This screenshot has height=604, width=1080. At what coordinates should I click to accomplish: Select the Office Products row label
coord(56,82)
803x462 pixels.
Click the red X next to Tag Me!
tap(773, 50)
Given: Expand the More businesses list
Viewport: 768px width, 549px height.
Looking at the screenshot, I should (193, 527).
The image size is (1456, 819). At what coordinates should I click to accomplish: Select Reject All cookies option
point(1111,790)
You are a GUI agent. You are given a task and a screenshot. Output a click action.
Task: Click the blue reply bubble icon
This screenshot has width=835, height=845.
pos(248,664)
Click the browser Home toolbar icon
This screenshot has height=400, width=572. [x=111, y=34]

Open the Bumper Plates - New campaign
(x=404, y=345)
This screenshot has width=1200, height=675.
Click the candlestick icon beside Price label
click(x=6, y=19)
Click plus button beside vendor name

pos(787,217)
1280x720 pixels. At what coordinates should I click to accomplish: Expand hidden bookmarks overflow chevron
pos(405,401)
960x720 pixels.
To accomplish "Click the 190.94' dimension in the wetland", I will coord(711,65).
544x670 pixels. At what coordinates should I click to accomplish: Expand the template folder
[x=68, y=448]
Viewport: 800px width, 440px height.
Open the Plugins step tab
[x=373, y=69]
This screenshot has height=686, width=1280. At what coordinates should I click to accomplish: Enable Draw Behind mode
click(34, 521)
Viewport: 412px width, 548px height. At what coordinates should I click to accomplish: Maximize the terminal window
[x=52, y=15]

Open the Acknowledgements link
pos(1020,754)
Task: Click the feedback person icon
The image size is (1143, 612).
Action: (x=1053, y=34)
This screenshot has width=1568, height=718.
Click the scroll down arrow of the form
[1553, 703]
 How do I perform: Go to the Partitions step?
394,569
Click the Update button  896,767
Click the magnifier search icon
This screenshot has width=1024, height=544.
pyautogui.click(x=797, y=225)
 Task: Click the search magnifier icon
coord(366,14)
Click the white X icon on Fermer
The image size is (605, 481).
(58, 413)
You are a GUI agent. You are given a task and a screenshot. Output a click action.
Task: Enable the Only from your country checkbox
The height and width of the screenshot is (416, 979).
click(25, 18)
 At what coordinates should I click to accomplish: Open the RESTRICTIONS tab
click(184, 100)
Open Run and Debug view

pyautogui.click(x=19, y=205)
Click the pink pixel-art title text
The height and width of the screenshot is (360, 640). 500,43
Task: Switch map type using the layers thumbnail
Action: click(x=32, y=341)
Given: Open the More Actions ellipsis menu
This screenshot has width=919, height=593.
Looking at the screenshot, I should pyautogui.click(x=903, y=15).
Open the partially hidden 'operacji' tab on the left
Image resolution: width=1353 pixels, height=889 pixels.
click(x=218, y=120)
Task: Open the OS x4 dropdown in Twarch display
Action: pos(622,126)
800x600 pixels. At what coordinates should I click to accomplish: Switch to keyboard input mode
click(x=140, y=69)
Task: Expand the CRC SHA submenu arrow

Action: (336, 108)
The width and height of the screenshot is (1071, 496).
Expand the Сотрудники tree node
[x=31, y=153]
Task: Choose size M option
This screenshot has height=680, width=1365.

^^^^^^^^

In the records above, how many lines contain the string "More"? Only that number should be written.

2